Consigne -
Répondez brièvement à ces questions sur l'extrait consacré aux Cahiers du Haut-Vidourle.
(a) Combien de pages compte ce numéro des Cahiers ?
(b) Quelle période les Cahiers abordent-ils pour la première fois ?
(c) Quelle femme incarne la monarchie française triomphante ?

Extrait du texte -
..........
Les Amis de Clio

Cahiers du Haut Vidourle N° 11 - janvier 2001

Histoire et Ethnologie
en Piémont Cévenol

76 pages

Amis de Clio Avant-propos

Pour inaugurer le XXIe siècle, Les Cahiers du Haut-Vidourle abordent pour la première fois le Moyen-âge. Cette période qui fut tour à tour tant décriée puis tant encensée reste la matrice de l’Europe. C’est à cette époque que se mettent en place les territoires et les pouvoirs qui vont perdurer jusqu’aux temps modernes et laisser leur trace jusque dans nos circonscriptions contemporaines. Loin d’être un monde cloisonné, où chacun serait isolé par les difficultés de communications et de déplacements, il apparaît étonnamment ouvert et traversé d’influences multiples.

Michèle Roux-Saget et Louis-Paul Delplanque nous montrent ainsi comment les Bermont de Sauve furent liés aux monarchies anglaises et françaises ; ils ouvrent la chronique des temps héroïques par ce qui nous en reste de plus visible : les châteaux. Il fallait d’abord situer ces hommes et ces femmes qui en ordonnèrent les constructions, en défendirent les abords, y vécurent et y régnèrent, pour pouvoir ensuite découvrir chacun d’entre eux. Aussi le premier article du Millénaire des châteaux nous plonge, avec délices, dans les généalogies et les héritages de ces dynasties locales dont les rêves d’autonomie du XIIe siècle furent brisés par la monarchie française triomphante incarnée par cette maîtresse femme que fut Blanche de Castille.
..........
Lignes de données -
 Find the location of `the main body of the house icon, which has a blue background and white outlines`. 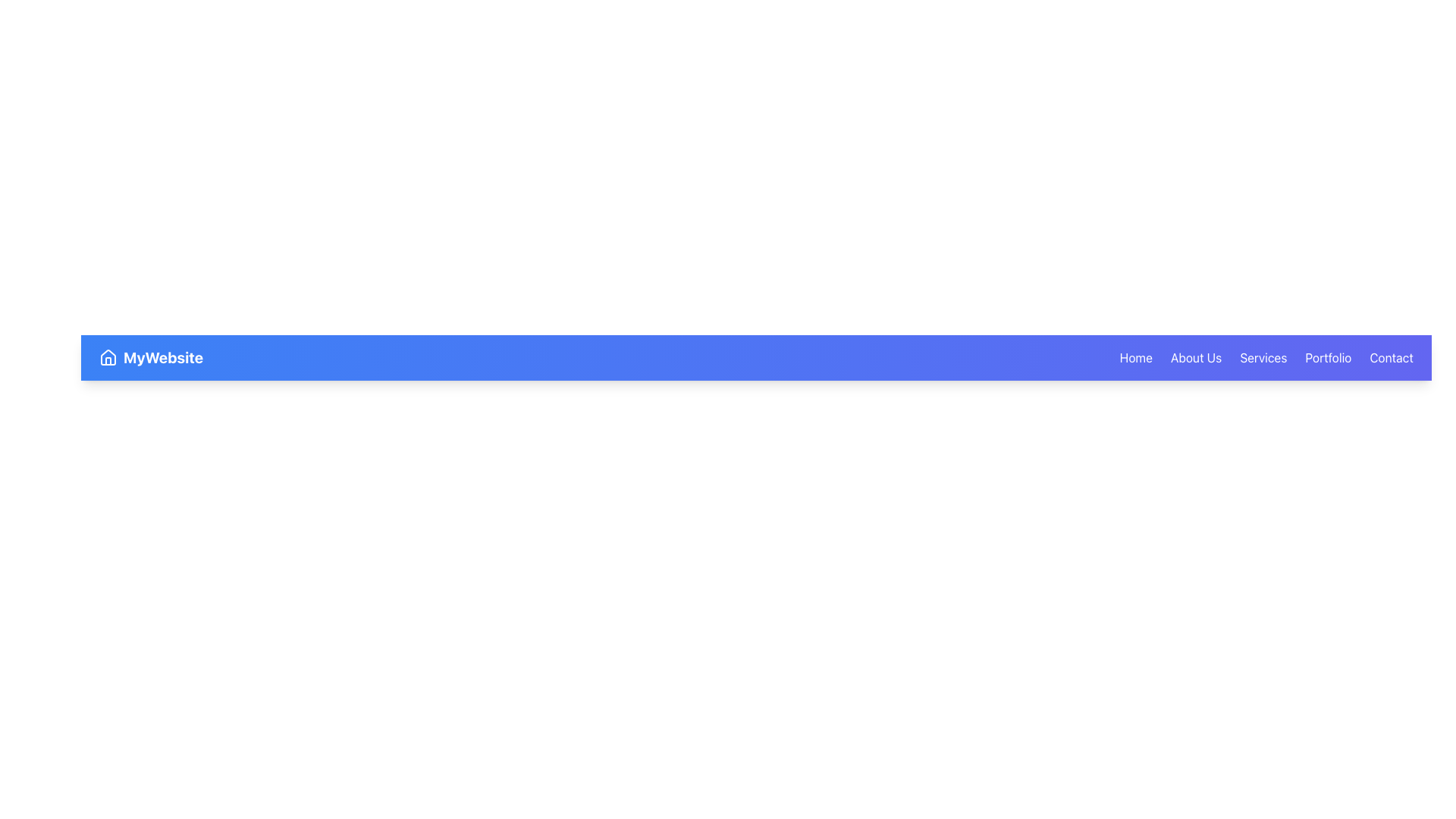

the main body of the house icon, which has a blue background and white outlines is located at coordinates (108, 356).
..........
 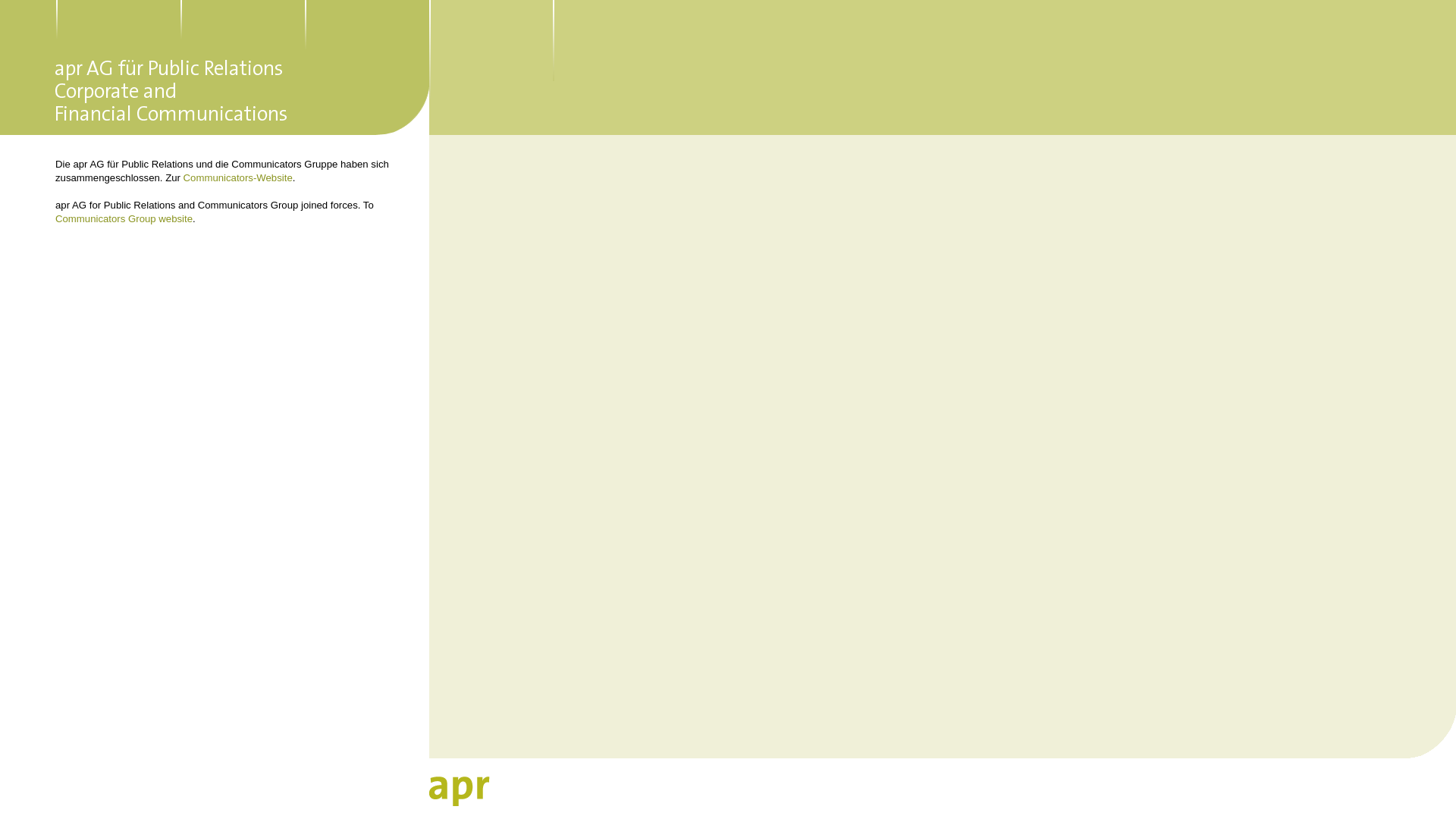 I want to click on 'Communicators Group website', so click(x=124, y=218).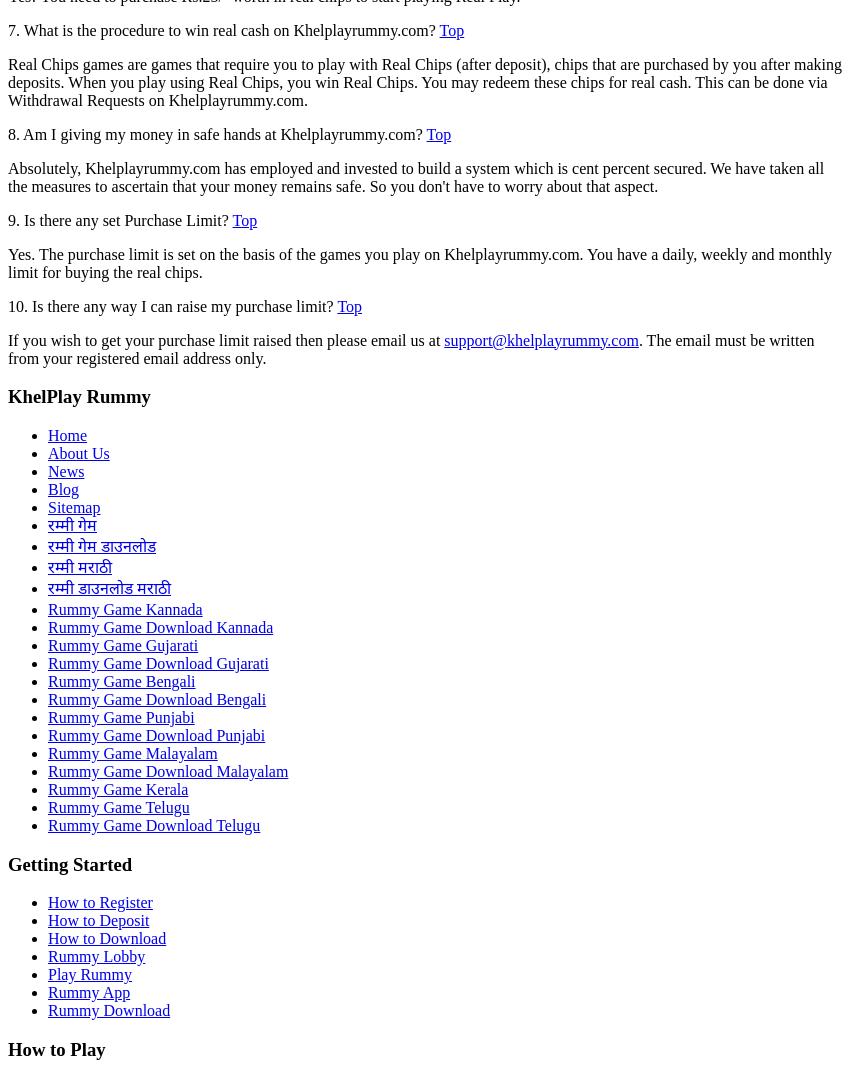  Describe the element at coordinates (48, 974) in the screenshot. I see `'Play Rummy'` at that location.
..........
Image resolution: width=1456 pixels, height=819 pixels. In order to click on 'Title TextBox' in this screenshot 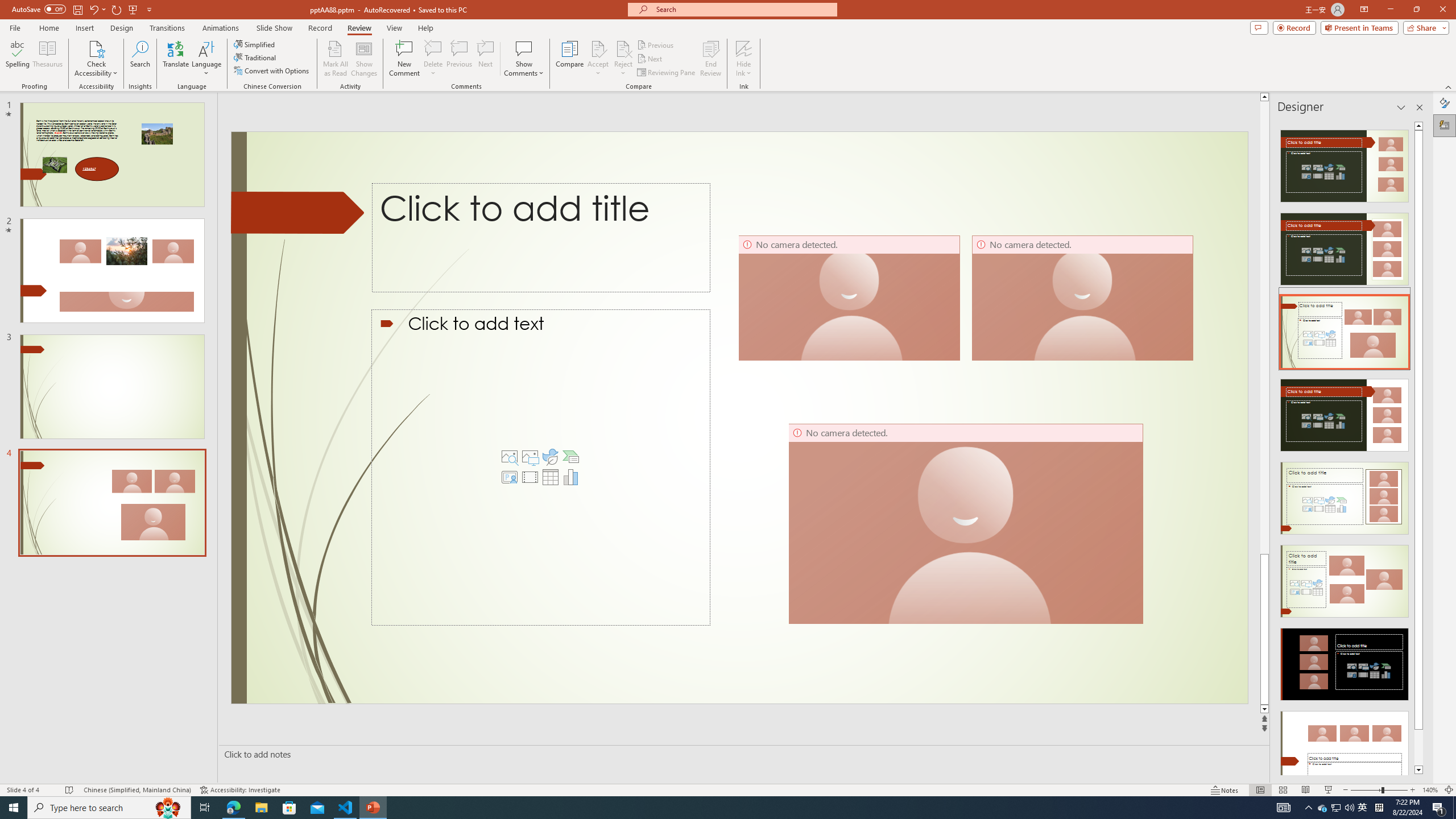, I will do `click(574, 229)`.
..........
Solution -
(a) 76 pages.
(b) Le Moyen-âge.
(c) Blanche de Castille.